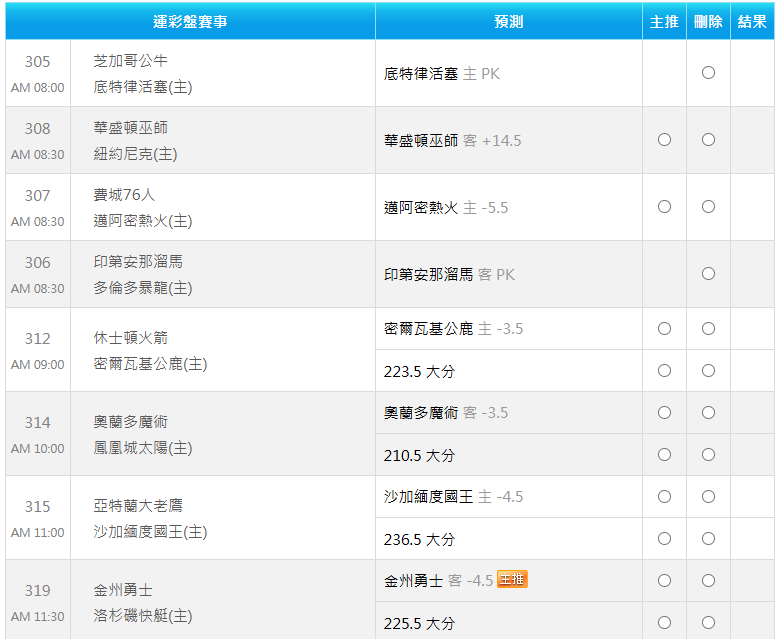Viewport: 777px width, 639px height.
Task: Select delete radio for game 305 底特律活塞
Action: (708, 73)
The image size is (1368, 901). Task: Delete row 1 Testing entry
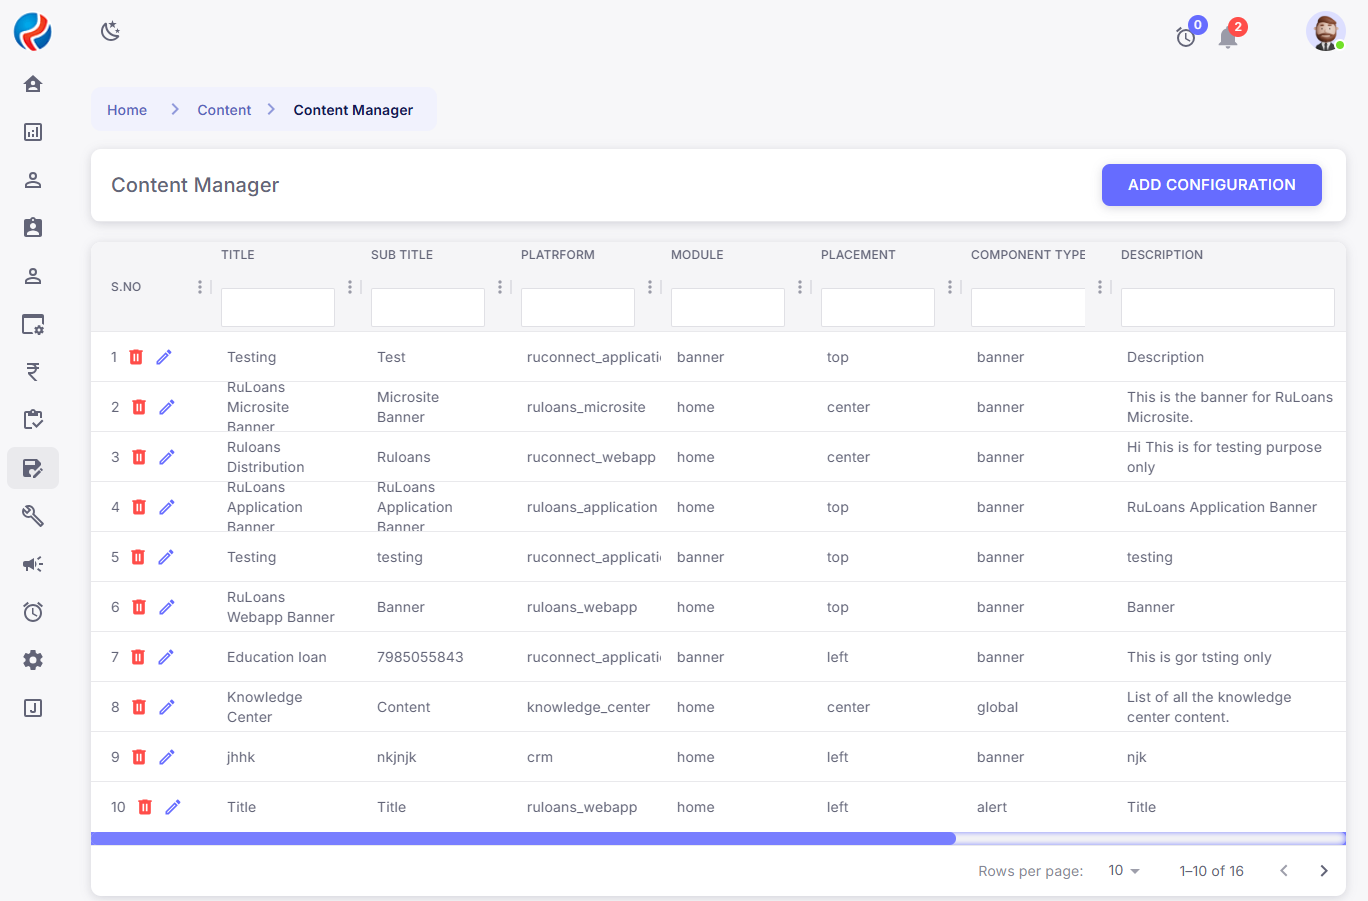[x=136, y=357]
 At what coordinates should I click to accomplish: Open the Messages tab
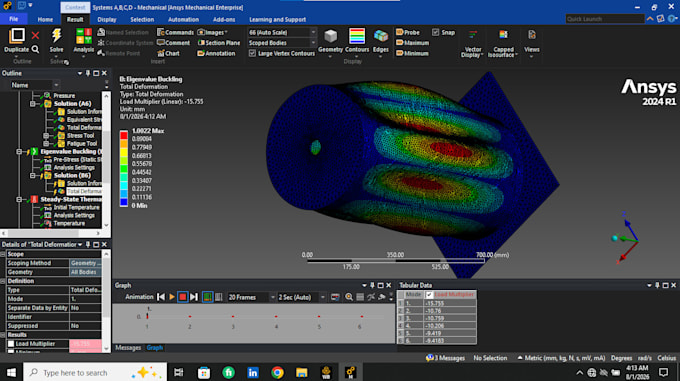128,348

Your task:
Please transcribe, word for word, every line from the one containing "The image size" through the last line of the records, both included, and leave the pictures out.

Completed task:
The image size is (1368, 901). Task: Delete row 1 Testing entry
[x=136, y=357]
 At what coordinates should I click to accomplish: Open the Messages tab
128,348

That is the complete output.